Problem 1 → In the rows below, output unchanged the lines from the one containing "Image resolution: width=1361" up to and including the one containing "Looking at the". Leave the pictures out.

Install the routine at the appropriate time with this call:

ConsoleOutHook oldCHROOT;

oldCHROOT = setConsoleOutHook(newOutputRoutine).

To restore the original output routine, do this:

setConsoleOutHook(oldCHROOT);

sprintf()

This function is like printf(), but it writes into a memory buffer whose address is passed as the first argument, before the format string. For example:

char greeting[32];
void f(char *name)
{
    sprintf(greeting, "Hello, %s.", name);
}

Calling f("Lonnie") will write "Hello, Lonnie." in the greeting[] array, including a terminating '\0' character. A total of 15 bytes get written to the start of that array.

The caller is responsible for providing a buffer long enough to receive all the text resulting from the format string and its arguments, including the terminating '\0' character.

In this example, the longest "name" that can be safely passed to f() would be a 23-character name.

The standard C language offers snprintf(), which is safer because it requires passing the length of the destination buffer. But checking for this limit would have a performance hit that is not necessarily acceptable on a CoCo. If such a function is needed, it can be implemented using the technique described in the previous section.

readline()

readline(), declared by #include <cmoc.h>, acts like Basic's LINE INPUT command and returns the address of the (NUL-terminated) string entered. This address is a global buffer. The next call to readline() will overwrite that buffer.

Redefining a standard library function

Defining a function using the name of a standard library function is allowed. For example, a program could redefine rand() and srand() to implement an alternative random number generator. In the final assembly program, such functions replace the ones provided by the standard library.

Dynamic memory allocation with sbrk()

sbrk() is a function that dynamically allocates a region of memory of the size (in bytes) passed to it as an argument. It returns a void pointer. If the quantity of memory requested is not available, sbrk() returns (void *) -1. For example:

void *p = sbrk(100);
if (p != (void *) -1)
    memset(p, 'X', 100);

In the case of the CoCo and the Dragon, the assumption is that the program is loaded after the Basic program and variables. This means the space that sbrk() can allocate from goes from there to the top of the stack, which is around $3F00 on a 16K CoCo and $7F00 on a CoCo with 32K or more. Do not use sbrk() if these assumptions do not apply, e.g., when using --data to position the writable globals elsewhere than right after the code and read-only data.

On the CoCo and the Dragon, use the --stack-space option or the #pragma stack_space directive (documented elsewhere in this manual) when the program needs more than 1024 bytes of stack space.

To determine how much of that memory is available for sbrk(), call sbrkmax(), which returns the number of bytes as a size_t (unsigned).

sbrk() and sbrkmax() are declared by cmoc.h.

Stored data →

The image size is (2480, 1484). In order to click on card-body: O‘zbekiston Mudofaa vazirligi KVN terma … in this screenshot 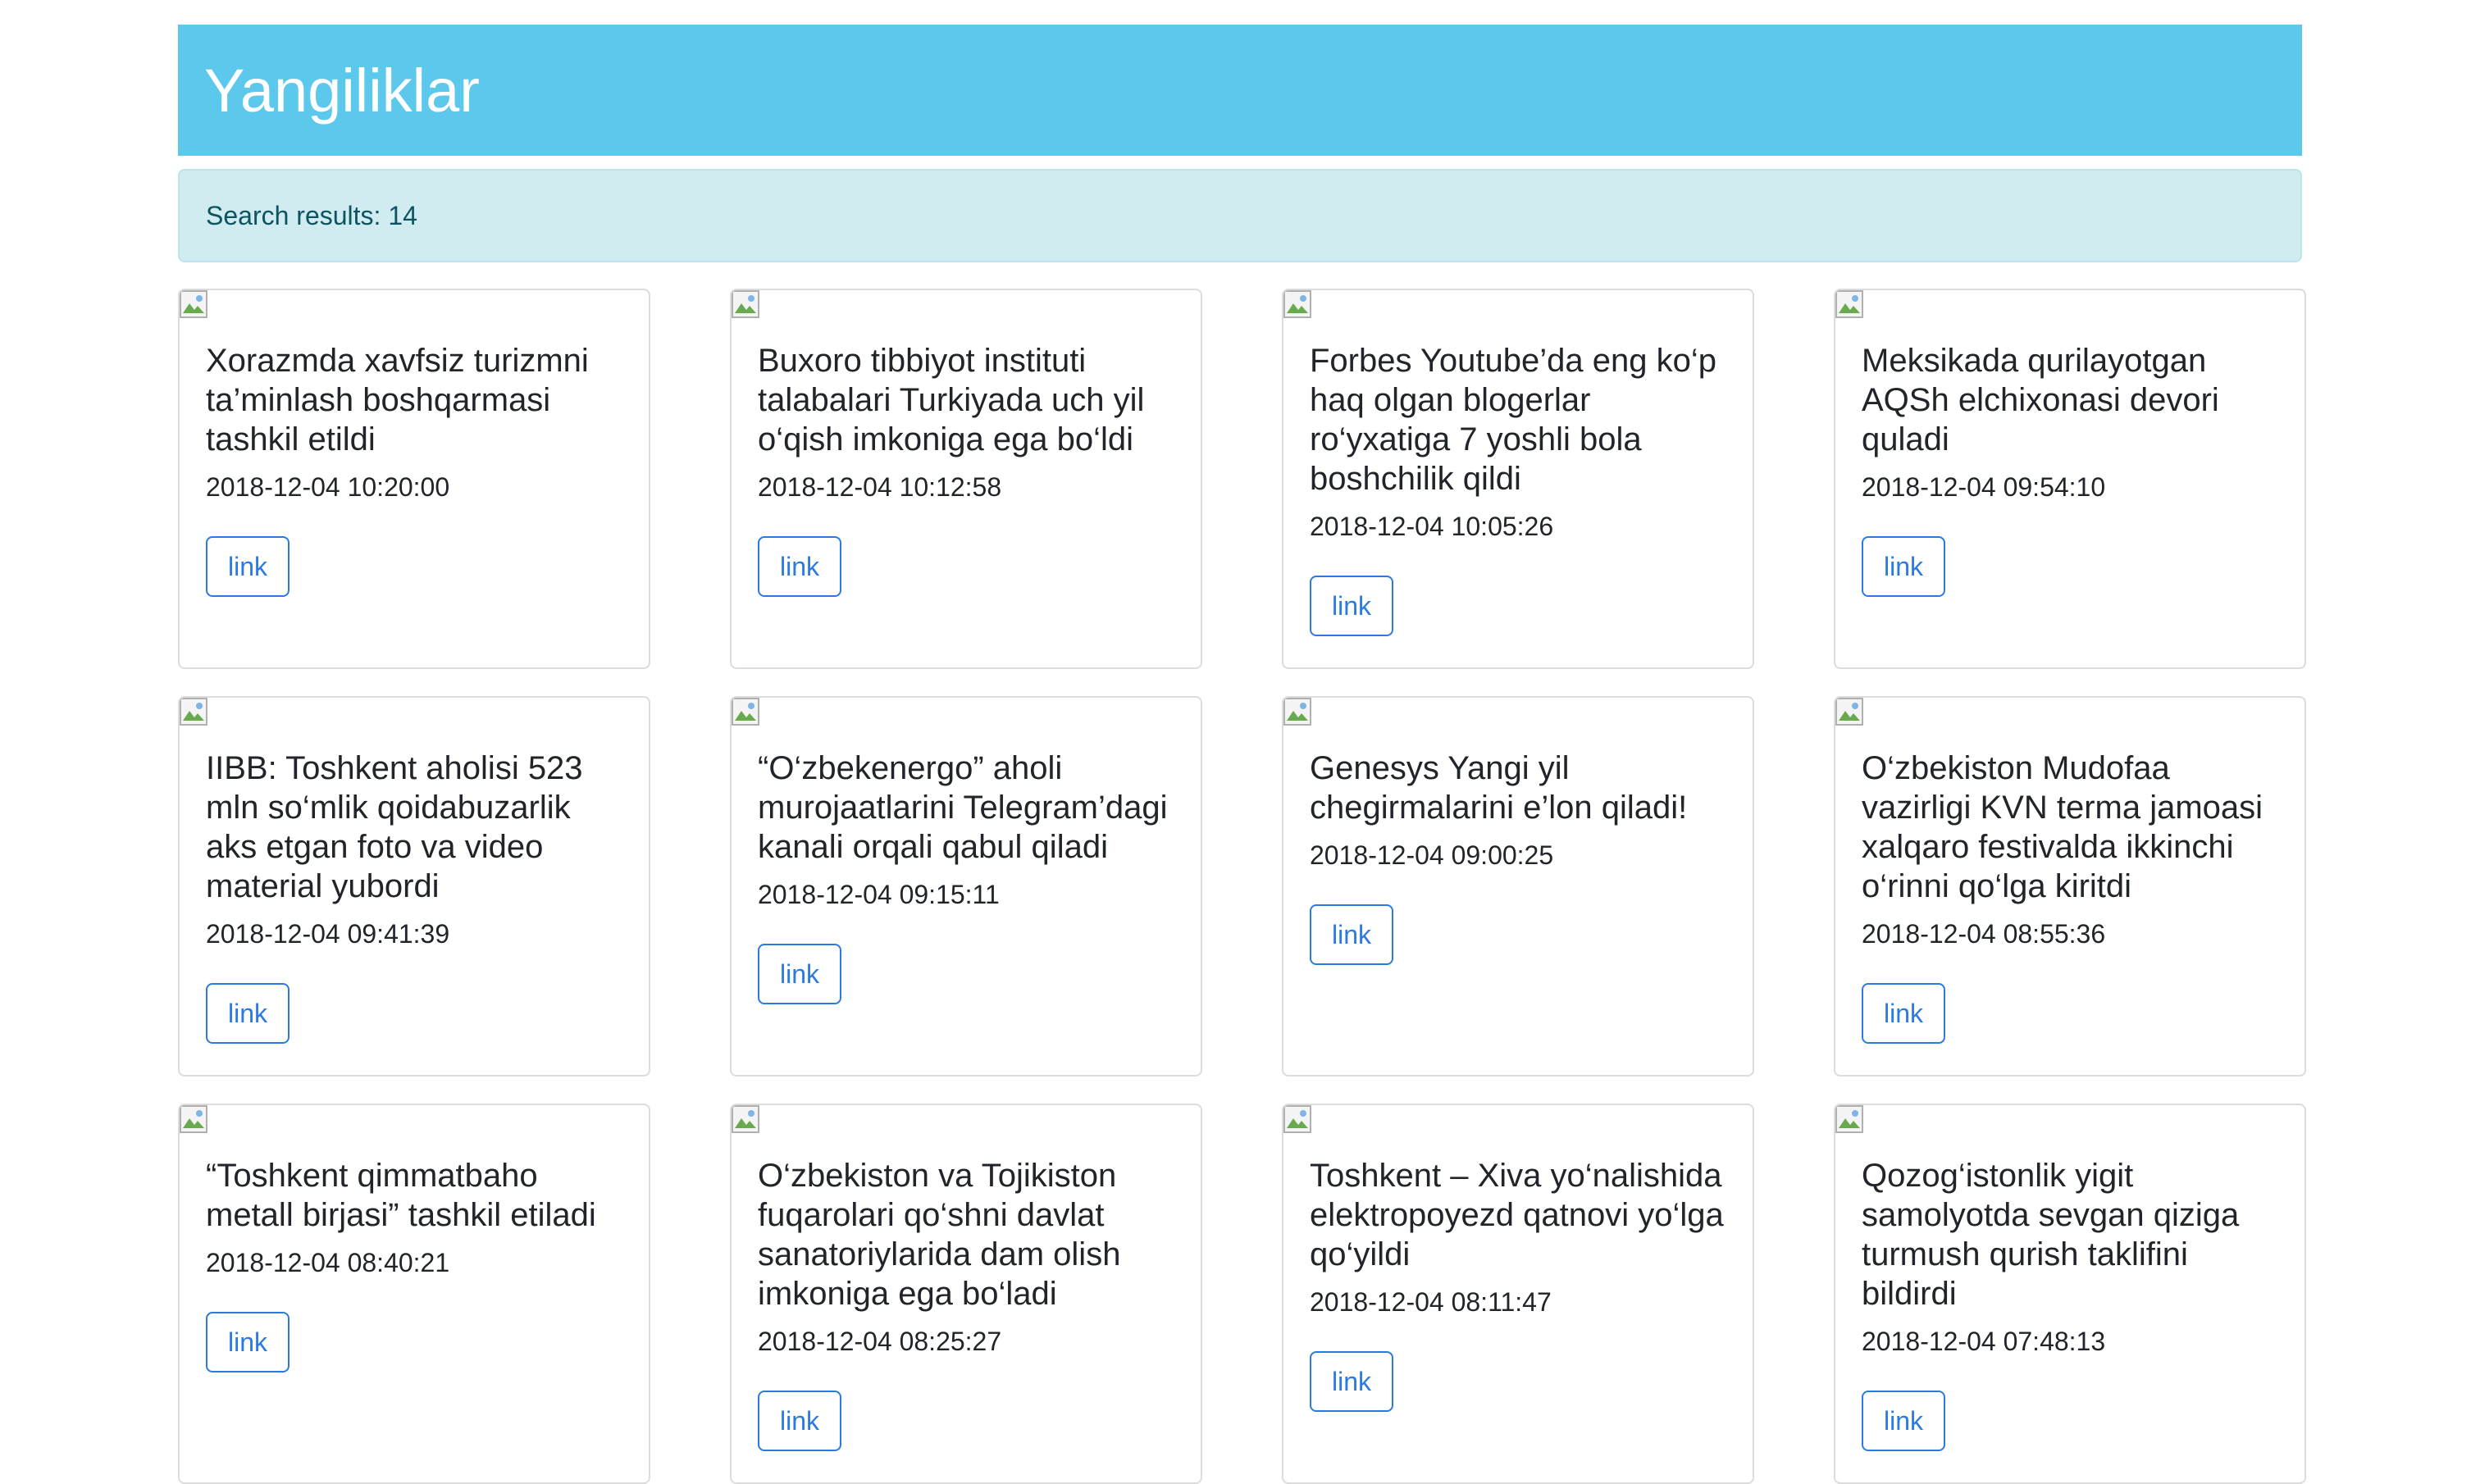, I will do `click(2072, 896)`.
...
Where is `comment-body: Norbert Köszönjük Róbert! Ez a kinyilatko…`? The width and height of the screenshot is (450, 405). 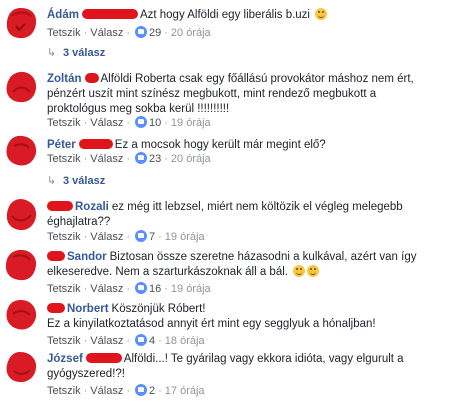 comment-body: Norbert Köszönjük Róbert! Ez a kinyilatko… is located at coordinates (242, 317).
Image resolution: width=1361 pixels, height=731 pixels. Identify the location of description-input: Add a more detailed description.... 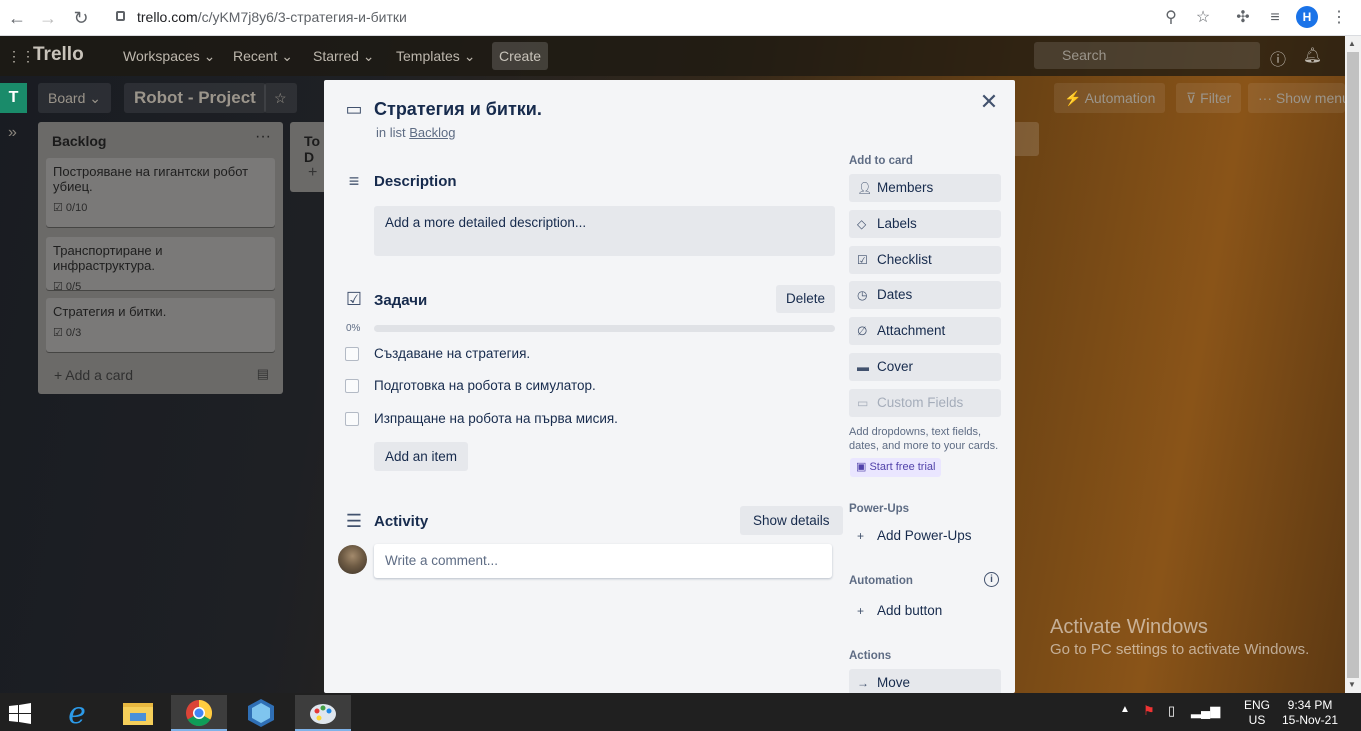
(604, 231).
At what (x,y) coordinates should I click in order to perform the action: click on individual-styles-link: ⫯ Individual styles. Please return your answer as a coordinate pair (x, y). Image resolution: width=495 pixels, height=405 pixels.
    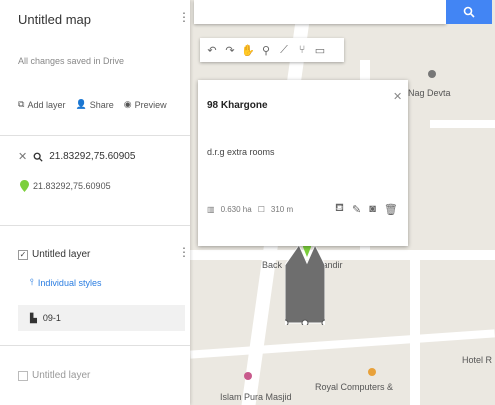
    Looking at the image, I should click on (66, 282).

Problem 2 → For each statement, say yes or no according to the library-functions excerpt above, and quote the words from the excerpt that decide it: (a) readline() returns the address of a global buffer that the next call to readline() overwrites. (b) sbrk() returns NULL when the requested memory is not available. (c) sbrkmax() returns the number of available bytes as a signed int.

Worked solution 1 →
Image resolution: width=1361 pixels, height=731 pixels. Identify the location of description-input: Add a more detailed description.... 
(604, 231).
At what (x,y) coordinates should I click in order to perform the action: click on individual-styles-link: ⫯ Individual styles. Please return your answer as a coordinate pair (x, y). Image resolution: width=495 pixels, height=405 pixels.
    Looking at the image, I should click on (66, 282).

Worked solution 2 →
(a) Yes: "This address is a global buffer. The next call to readline() will overwrite that buffer."
(b) No: "If the quantity of memory requested is not available, sbrk() returns (void *) -1."
(c) No: "returns the number of bytes as a size_t (unsigned)"